Use the Custom Design and Compare Design platforms to explore the differences between I-optimality and D-optimality in the context of a two-factor response surface design.
1. Select DOE > Custom Design.
2. Type 2 next to Add N Factors.
3. Click Add Factor > Continuous.
4. Click Continue.
5. Click RSM.
Quadratic and interactions terms for X1 and X2 are added to the model. Because you added RSM terms, the Recommended optimality criterion changes from D-Optimal to I-Optimal. You can see this later in the Design Diagnostics section.
Note: Setting the Random Seed in the next two steps reproduces the results shown in this example. In constructing a design on your own, these steps are not necessary.
6. (Optional) Click the Custom Design red triangle, select Set Random Seed, type 123, and click OK.
7. (Optional) Click the Custom Design red triangle, select Number of Starts, type 5, and click OK.
8. Click Make Design.
Figure 5.38 I-Optimal Design
In this I-optimal design, runs 1, 3, 5, and 6 are at the center point (X1 = 0 and X2 = 0). I-optimal designs tend to place more runs in the center (and consequently fewer runs at the extremes) of the design space than do D-optimal designs.
9. Click Make Table and then save as IOptDesign.
This data table contains your I-optimal design. Keep this table open. In the next sections, you generate a D-optimal design and then compare the two.
To compare Prediction Variance Profile and Fraction of Design Space plots for the I- and D-optimal designs:
1. In the Custom Design window containing your I-optimal design, click Back.

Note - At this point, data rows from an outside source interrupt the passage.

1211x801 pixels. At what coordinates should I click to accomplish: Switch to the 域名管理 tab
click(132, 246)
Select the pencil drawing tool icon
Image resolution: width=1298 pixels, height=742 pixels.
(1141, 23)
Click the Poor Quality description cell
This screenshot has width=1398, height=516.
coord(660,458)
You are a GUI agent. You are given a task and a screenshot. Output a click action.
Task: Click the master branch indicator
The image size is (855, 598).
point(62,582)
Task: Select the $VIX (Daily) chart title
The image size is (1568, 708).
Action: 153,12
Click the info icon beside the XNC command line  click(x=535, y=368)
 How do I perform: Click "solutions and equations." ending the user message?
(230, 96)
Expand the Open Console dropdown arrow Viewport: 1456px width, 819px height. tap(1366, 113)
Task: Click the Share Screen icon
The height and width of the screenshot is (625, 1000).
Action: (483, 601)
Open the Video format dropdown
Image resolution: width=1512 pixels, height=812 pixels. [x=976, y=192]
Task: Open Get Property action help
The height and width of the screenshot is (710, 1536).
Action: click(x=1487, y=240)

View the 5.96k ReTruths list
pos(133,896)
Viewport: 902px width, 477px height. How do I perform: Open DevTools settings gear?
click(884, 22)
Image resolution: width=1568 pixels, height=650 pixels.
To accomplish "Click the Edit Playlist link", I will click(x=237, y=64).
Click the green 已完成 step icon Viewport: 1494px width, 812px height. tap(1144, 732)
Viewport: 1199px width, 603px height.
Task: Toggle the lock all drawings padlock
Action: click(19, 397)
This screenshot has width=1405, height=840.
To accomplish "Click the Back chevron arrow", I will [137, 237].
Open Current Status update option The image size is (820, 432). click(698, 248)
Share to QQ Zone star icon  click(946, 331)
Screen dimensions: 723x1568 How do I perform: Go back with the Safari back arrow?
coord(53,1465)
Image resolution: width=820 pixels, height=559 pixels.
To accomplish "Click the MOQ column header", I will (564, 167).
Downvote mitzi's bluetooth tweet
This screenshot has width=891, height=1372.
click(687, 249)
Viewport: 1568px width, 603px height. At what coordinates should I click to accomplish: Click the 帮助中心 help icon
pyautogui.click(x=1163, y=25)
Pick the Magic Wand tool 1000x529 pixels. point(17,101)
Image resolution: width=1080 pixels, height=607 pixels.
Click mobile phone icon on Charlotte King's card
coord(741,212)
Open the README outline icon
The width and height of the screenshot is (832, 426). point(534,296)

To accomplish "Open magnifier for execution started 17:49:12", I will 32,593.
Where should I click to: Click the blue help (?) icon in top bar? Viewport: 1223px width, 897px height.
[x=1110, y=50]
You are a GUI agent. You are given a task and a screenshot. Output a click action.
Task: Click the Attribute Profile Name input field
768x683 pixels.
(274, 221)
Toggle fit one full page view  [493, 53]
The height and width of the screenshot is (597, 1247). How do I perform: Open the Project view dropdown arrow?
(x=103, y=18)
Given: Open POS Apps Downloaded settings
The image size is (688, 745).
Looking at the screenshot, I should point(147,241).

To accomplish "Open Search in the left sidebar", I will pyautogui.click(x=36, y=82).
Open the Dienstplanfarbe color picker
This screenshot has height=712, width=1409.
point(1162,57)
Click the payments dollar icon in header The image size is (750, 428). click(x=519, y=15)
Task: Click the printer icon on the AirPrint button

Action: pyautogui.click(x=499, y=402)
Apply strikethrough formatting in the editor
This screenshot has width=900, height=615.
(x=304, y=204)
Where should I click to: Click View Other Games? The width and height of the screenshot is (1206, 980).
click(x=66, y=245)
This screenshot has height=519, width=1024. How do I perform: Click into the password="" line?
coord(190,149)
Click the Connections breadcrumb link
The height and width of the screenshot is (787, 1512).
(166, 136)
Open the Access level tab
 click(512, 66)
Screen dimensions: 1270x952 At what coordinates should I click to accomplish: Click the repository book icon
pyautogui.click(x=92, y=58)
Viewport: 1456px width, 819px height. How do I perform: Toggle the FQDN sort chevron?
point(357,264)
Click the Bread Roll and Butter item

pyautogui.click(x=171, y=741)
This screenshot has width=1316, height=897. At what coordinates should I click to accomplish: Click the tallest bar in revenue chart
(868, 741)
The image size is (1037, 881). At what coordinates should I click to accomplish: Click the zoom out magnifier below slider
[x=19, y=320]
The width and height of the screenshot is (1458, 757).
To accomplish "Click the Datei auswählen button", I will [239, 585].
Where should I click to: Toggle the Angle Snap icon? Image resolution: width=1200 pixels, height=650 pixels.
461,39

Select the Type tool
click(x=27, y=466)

Note: Setting the Random Seed and Number of Starts in the next two steps reproduces the results shown in this example. In constructing a design on your own, these steps are not necessary.
2. (Optional) Click the Custom Design red triangle, select Set Random Seed, type 123, and click OK.
3. (Optional) Click the Custom Design red triangle, select Number of Starts, type 5, and click OK.
4. Click the Custom Design red triangle and select Optimality Criterion > Make D-Optimal Design.
5. Click Make Design.
Figure 5.39 D-Optimal Design
In this D-optimal design, run 6 is the only run at the center point. D-optimal designs tend to place more runs at the extremes of the design space than do I-optimal designs. Recall that the I-optimal design had four center runs.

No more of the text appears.